What the task requires:
Would you copy every line of the listing below that includes the word "Select"?

=== Given data ===

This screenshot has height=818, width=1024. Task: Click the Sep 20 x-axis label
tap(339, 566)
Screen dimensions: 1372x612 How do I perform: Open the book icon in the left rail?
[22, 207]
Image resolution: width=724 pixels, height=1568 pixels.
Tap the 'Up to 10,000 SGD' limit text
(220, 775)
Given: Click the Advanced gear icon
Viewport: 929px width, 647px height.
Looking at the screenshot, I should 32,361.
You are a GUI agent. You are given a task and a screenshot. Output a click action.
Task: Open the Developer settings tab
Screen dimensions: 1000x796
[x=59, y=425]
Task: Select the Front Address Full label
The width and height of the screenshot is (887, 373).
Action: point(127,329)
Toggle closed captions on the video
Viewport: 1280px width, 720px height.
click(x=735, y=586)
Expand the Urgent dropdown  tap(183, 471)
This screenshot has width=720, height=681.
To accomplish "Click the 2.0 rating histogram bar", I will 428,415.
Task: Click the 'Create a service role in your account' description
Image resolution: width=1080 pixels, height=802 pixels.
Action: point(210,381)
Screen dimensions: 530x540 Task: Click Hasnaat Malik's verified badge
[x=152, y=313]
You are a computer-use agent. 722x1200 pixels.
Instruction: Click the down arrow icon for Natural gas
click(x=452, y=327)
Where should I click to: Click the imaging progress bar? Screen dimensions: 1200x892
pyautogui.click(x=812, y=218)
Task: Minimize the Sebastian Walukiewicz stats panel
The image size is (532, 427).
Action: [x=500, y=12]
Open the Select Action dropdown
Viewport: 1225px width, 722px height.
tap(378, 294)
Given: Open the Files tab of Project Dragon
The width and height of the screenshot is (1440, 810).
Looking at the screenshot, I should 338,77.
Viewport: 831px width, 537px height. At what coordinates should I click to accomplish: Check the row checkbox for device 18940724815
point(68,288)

===

Exercise solution:
Task: Select the Front Address Full label
Open the Select Action dropdown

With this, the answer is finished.